Whilst borrowing from the ideals established at Père Lachaise in Paris some years before, the Kensal Green Cemetery project was used as a design and management basis for many cemetery projects throughout the British Empire of the time. In Australia for example The Necropolis at Rookwood 1868 and Picturesque Waverley Cemetery 1877 both in Sydney are noted for their use of the "Gardenesque" landscape qualities and importantly self sustaining management structures championed by The General Cemetery Company.
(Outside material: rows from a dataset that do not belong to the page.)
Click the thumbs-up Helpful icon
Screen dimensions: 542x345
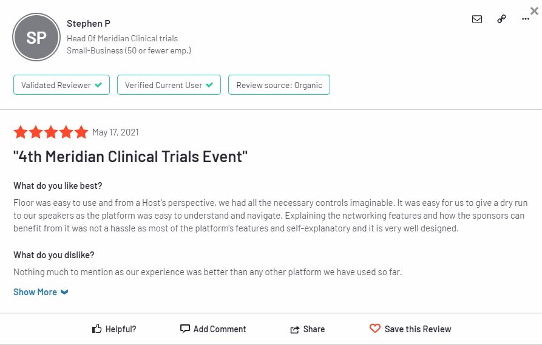click(97, 329)
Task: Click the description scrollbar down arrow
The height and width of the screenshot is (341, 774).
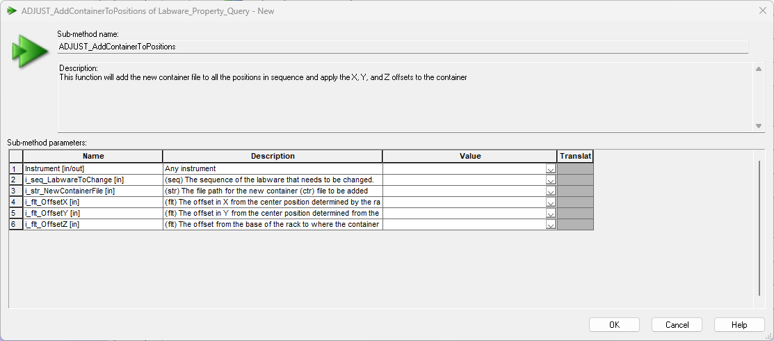Action: [759, 126]
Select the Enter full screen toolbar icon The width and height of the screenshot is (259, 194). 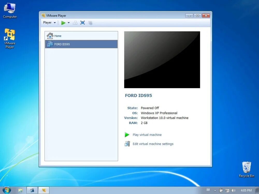(82, 23)
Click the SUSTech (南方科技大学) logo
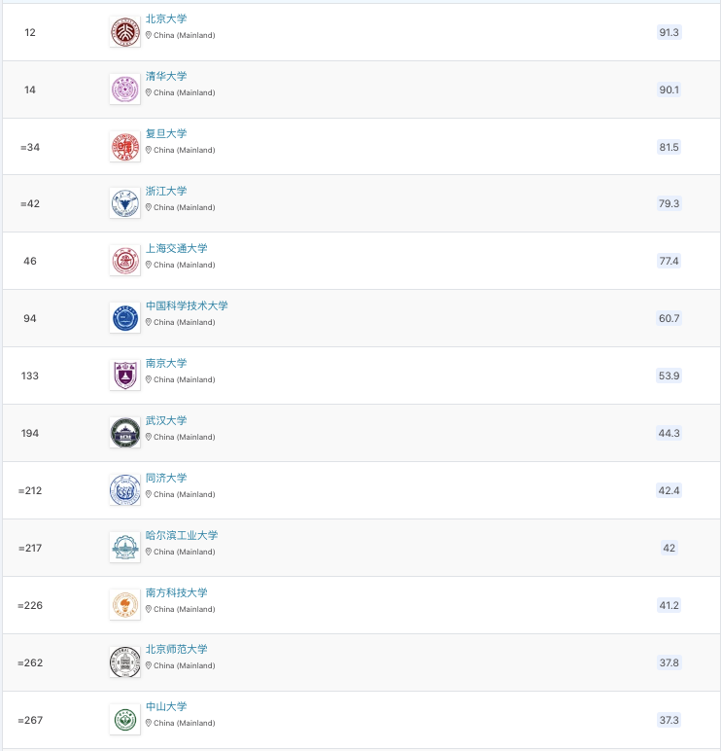Screen dimensions: 721x751 pyautogui.click(x=124, y=605)
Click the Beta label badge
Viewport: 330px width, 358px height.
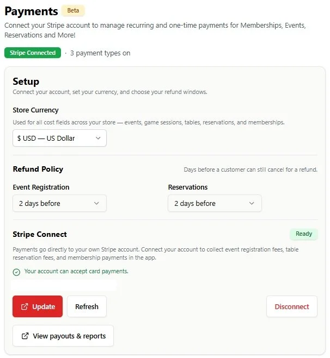[73, 10]
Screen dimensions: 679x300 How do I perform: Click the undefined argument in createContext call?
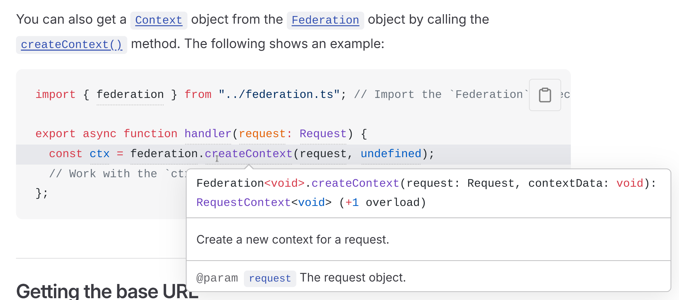tap(391, 154)
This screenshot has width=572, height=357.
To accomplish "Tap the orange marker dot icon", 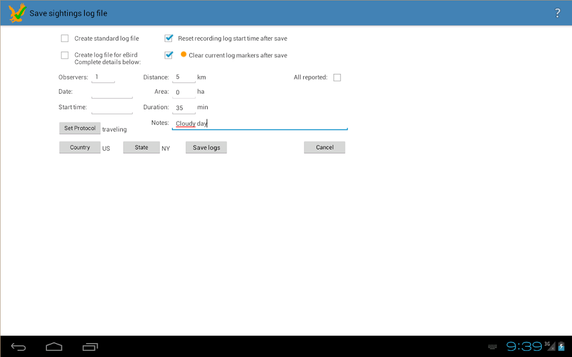I will 183,54.
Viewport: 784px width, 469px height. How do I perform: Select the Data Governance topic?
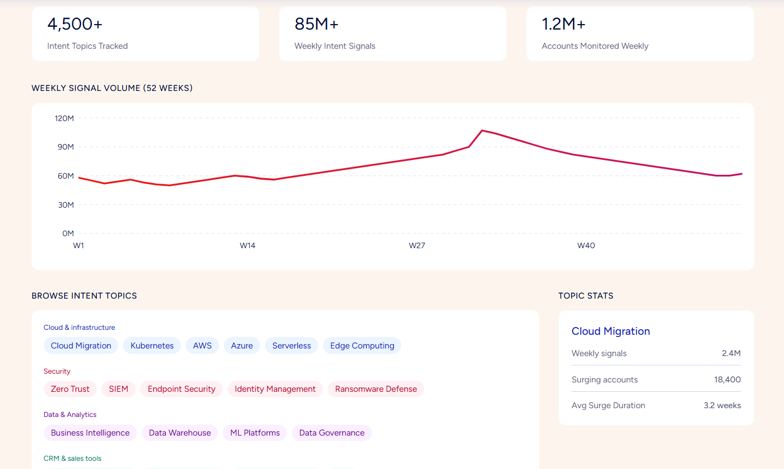point(332,433)
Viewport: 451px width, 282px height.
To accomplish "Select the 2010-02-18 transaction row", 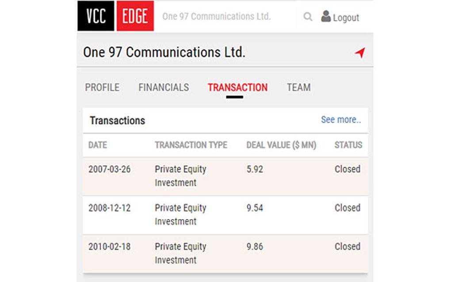I will point(225,253).
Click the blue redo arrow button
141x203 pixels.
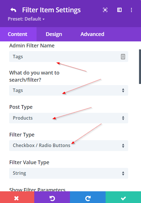(x=88, y=197)
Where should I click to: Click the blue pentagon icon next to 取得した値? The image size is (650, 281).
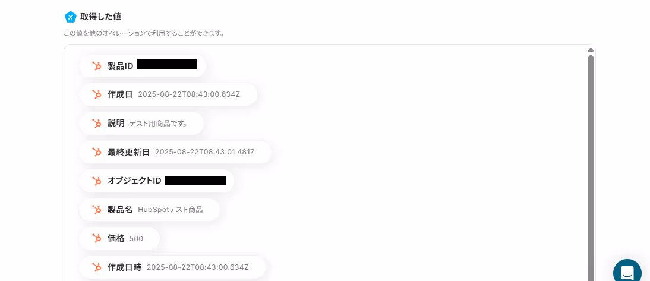tap(71, 17)
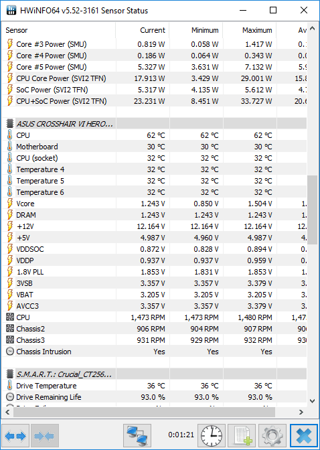Click the vertical scrollbar up arrow
This screenshot has height=450, width=320.
[312, 29]
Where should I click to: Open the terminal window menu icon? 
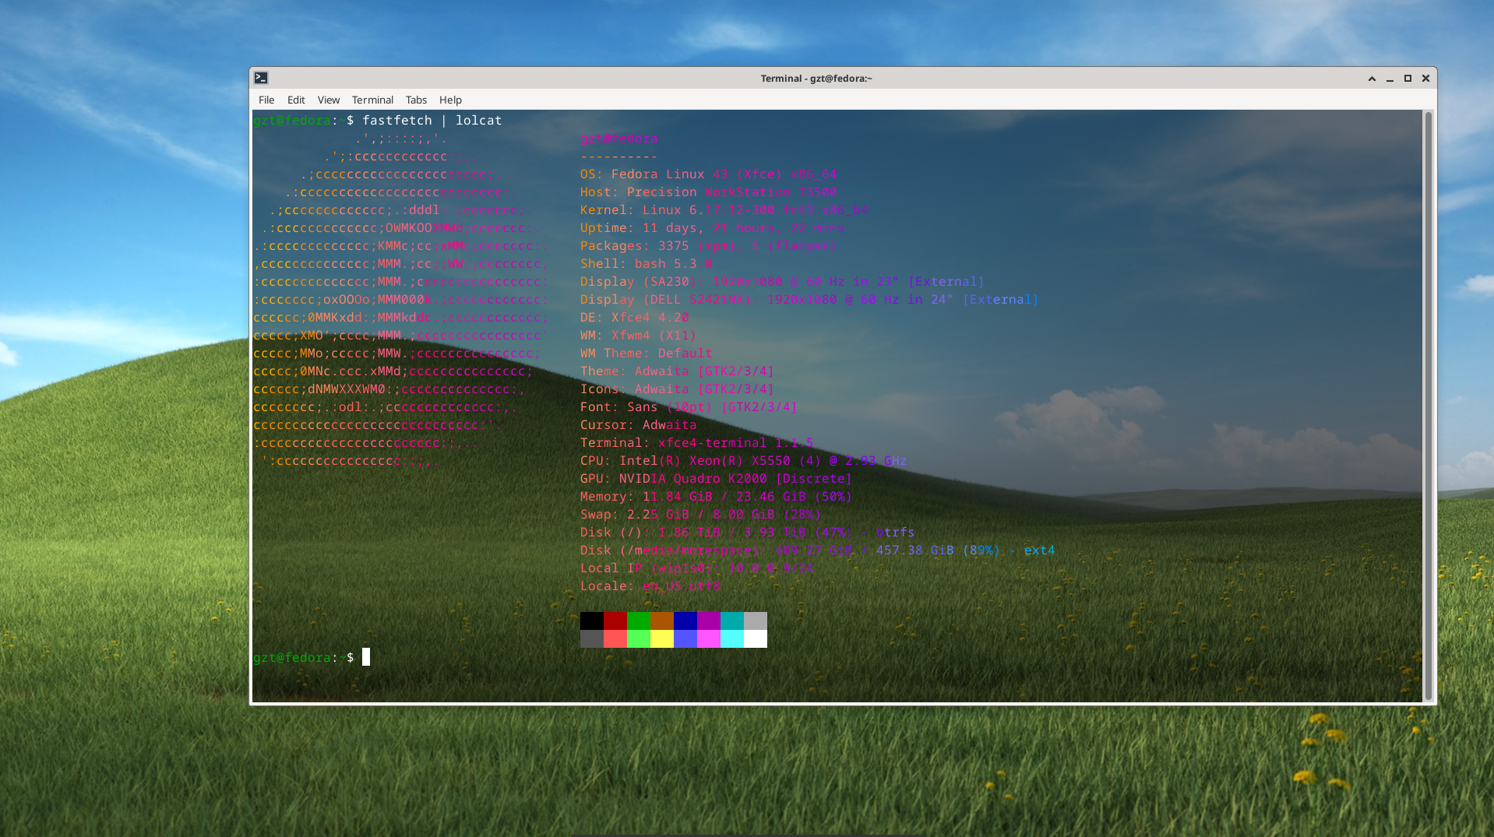(x=261, y=78)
The cemetery is the burial site of approximately 250,000 individuals in 65,000 graves, including upwards of 500 members of the British nobility and 550 people listed in the Dictionary of National Biography. A garden style cemetery, Kensal Green is the oldest of seven private Victorian cemeteries located in the outskirts of London. Adjacent to Kensal Green is St. Mary's Roman Catholic Cemetery.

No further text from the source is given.